Ich, ich, ich - Selfies verändern die Mediennutzung


Am 11. Januar 2000 beschließt der Fotograf und Künstler Noah Kalina, sich täglich selbst zu fotografieren. Immer in der gleichen Pose und mit dem gleichen Gesichtsausdruck. Zwölfeinhalb Jahre ´lang produziert er jeden Tag ein »Selfie«. ´Nach 4.545 Tagen montiert Kalina diese Bilder zu einem Film zusammen, den er auf Vimeo und YouTube veröffentlicht. »Everyday « zeigt die Wandlung eines jungen, glattrasierten 19-jährigen Teenagers zu einem reifen Mann im Alter von 32 mit Vollbart – in 4.545 Selbstportraits. Bis heute wurde Noah Kalinas Film auf YouTube über 26 Millionen Mal angesehen: ein Siegeszug des Selfies.

Seit Erfindung der Fotografie stand der Fotograf traditionell hinter der Kamera.

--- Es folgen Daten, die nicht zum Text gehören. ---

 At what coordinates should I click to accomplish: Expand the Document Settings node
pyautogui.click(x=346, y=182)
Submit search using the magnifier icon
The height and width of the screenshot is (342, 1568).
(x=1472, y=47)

Der Macher des Bildes war nie sichtbar, er blieb anonym. Urlaubsfotos waren geprägt davon, dass man den Fotografen nie zu Gesicht bekam, als wäre er gar nicht vor Ort gewesen. Für eine gemeinsame Aufnahme musste man entweder einen Passanten um Hilfe bitten oder den Selbstauslöser bedienen und schnell ins Bild hechten. Heute halten wir einfach unser Smartphone vor uns und die Sehenswürdigkeit. Wir müssen nicht mehr einen Fremden bitten und hoffen, dass dieser den richtigen Ausschnitt wählt, sondern sind selbst Macher unserer Eigenaufnahme.

Spiegelersatz „Selfie“

Das »Selfie« wird zum Spiegelersatz und zum erfolgreichsten Bildmotiv der Neuzeit: »Rund zwei Drittel (65 Prozent) der deutschen Smartphone-Nutzer ab 14 Jahren machen (...) sogenannte Selfies. Dies entspricht gut 25 Millionen Bundesbürgern. Jeder sechste Smartphone-Nutzer (16 Prozent) macht dies sogar häufig. Vor allem jüngere Smartphone-Nutzer machen gerne Schnappschüsse von sich selbst. 71 Prozent der 14- bis 29-jährigen nutzen ihr Smartphone für Selfies, bei den 30- bis 49-jährigen zwei Drittel (66 Prozent). Selbst von den Senioren über 65 Jahren nehmen 44 Prozent Selbstporträts mit der Handykamera auf. Mit 68 Prozent machen etwas mehr Männer als Frauen (62 Prozent) Fotos von sich selbst. Dabei werden Selfies nicht nur für eigene Erinnerungen aufgenommen. Drei von fünf Selfie-Machern (59 Prozent) teilen ihre Selbstporträts auch in sozialen Netzwerken. 16 Prozent verbreiten sie sogar häufig, ebenfalls 16 Prozent hin und wieder und 27 Prozent zumindest selten. Besonders stechen die jüngeren Altersgruppen zwischen 14 und 29 Jahren hervor. Bei ihnen versenden fast zwei Drittel (64 Prozent) ihre Selfies über Facebook, Google+ oder Instagram. « (Bitcom Studie 2014)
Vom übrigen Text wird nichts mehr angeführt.